Four ways to solve problems

Champion paper example

Russel Ackoff example of helping champion paper company The video above is an example of how Prof. Ackoff solved a problem for a paper company, from here on I will reference the story from the video, to illustrate Solution, and Dissolution. Prof. Ackoff was hired by the plant director to solve the problem with the symptom of decreased productivity in the plant. Since he was a known pioneer of operations research at the time, the director asked him to solve it with optimized scheduling. This is the analytical approach to problem solving: Solution. However what Prof. Ackoff eventually did, is solve it with Dissolution, by going up into the containing system (the whole company) understanding that the increased product variety was the actual cause, and find a way to reduce it, by restructuring the compensation of salespeople. He changed the embedding system in a way that the problem dissolved Some important notes:

• the effective solution was not found in the same place as the symptom
• the systemic solution made the whole system better, not just the plant
• he made a part of the system worse, (more complicated compensation for salespeople), but made the whole system a lot better (increased profits for the company, increased productivity, for the plant)
• the systemic solution increased productivity by a larger margin, then the analytic solution would have increased it, even with perfect forecast

Databases example

Most RDBMS espouse ACID guarantees. (I say espouse, because they don't usually deliver on that primise)

• Atomicity
• Consistency
• Isolation
• Durability For what I want to talk about I will mainly focus on transaction Isolation. Isolation is usually split into four (or more depending on the database) levels where the highest level basically means that multiple concurrent transactions will not step on each others toes, the lower the level, the more they can mess with your data consistency when under high load, also the higher the level, the higher the chance it can deadlock, and the less performant. These are the levels:
• read uncommitted
• read committed
• repeatable reads
• serializable The important one, serializable is what users of a database actually want, the other 3 exist because database vendors can't make serializable work with good performance, so they usually default to something less strict.
• Postgres defaults to Read Committed
• Mysql defaults to Repeatable Read Oh by the way, they also fail jepsen tests:
• Mysql
  • "Using our transaction consistency checker Elle, we show that MySQL Repeatable Read also violates internal consistency."
  • "we show that AWS RDS MySQL clusters routinely violate Serializability."
• Postgres
  • "We evaluated PostgreSQL using Jepsen’s new transactional isolation checker Elle, and found that transactions executed with serializable isolation on a single PostgreSQL instance were not, in fact, serializable."
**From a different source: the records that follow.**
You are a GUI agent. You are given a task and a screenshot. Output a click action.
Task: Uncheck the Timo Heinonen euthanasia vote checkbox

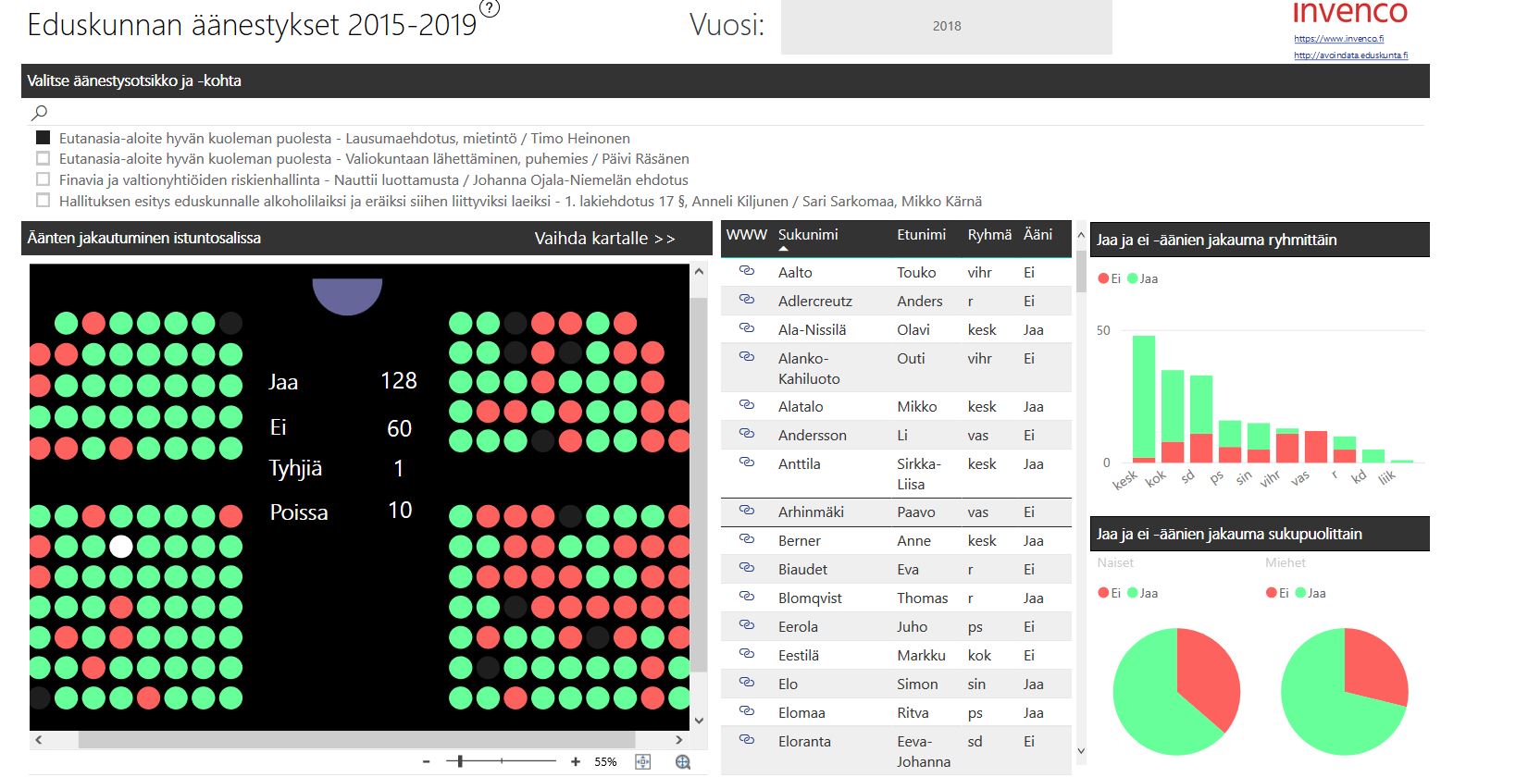coord(43,138)
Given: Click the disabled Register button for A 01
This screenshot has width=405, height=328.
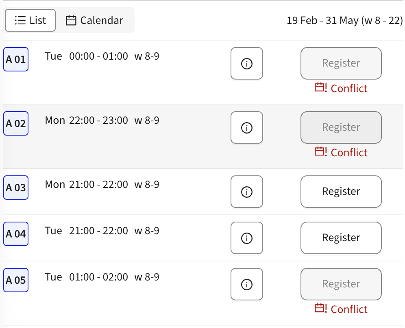Looking at the screenshot, I should coord(341,63).
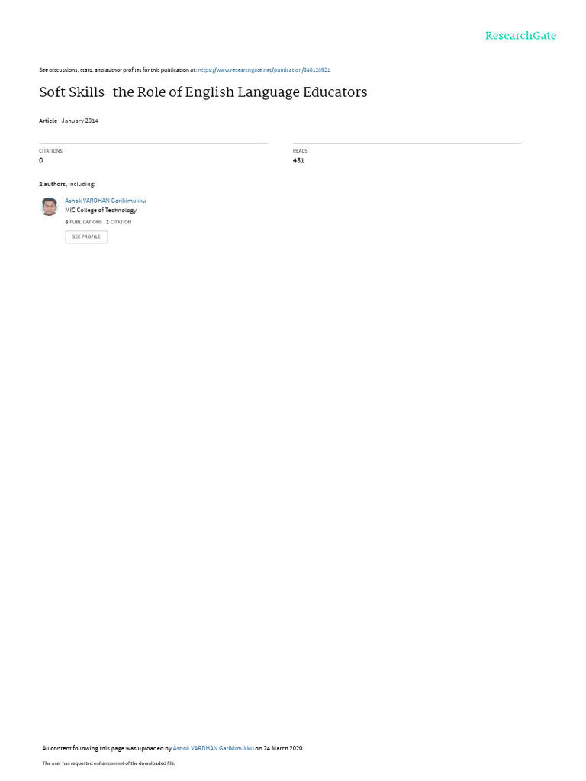Open the uploader name link in footer
586x781 pixels.
click(214, 748)
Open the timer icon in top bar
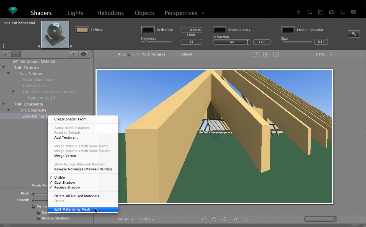The image size is (366, 227). (299, 13)
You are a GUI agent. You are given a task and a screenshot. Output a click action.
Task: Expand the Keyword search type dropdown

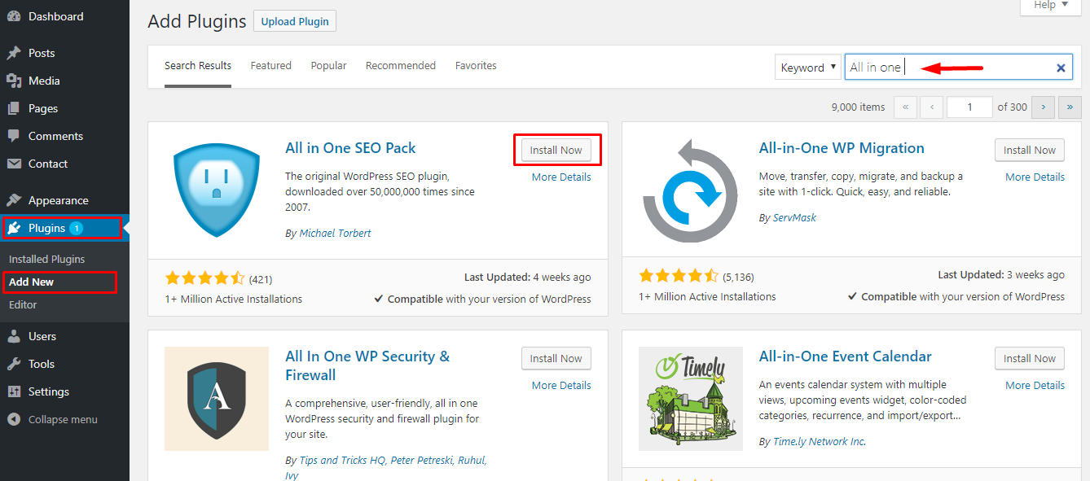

So it seems that we are torn between Scylla and Charybdis

• keep the database consistent (or not really, as jepsen showed), suffer low performance and chance of deadlock
• or take a chance on inconsistent database, for higher performance. It turns out that this performance vs consistency dichotomy is a false one and you can have your cake and eat it too. That is what the Datomic team did, how did they do it? The important part for this example is that they modified the interface to the database in such a way that it makes ACI from ACID really simple. With SQL, traditional RMDBS have to juggle all the concurrent transactions, and concurrent programming is just hard. Datomic only has one isolation level, a fifth one above serializable: serialized. Transactions in Datomic don't have to be serializable because the are already serialized. They are just one data packet and only require one request, independent of the dependencies in the data. This way:
• Atomicity is designed into the system, there is no need for rollbacks because there is nothing to roll back.
• Isolation is serialized, because a transaction is one service packet.
• It is performant, because the database does not have to juggle in memory multiple concurrent transactions, it just validates them one at a time.

Most of the problems and complexity that exist in traditional DBMSs was designed out of Datomic.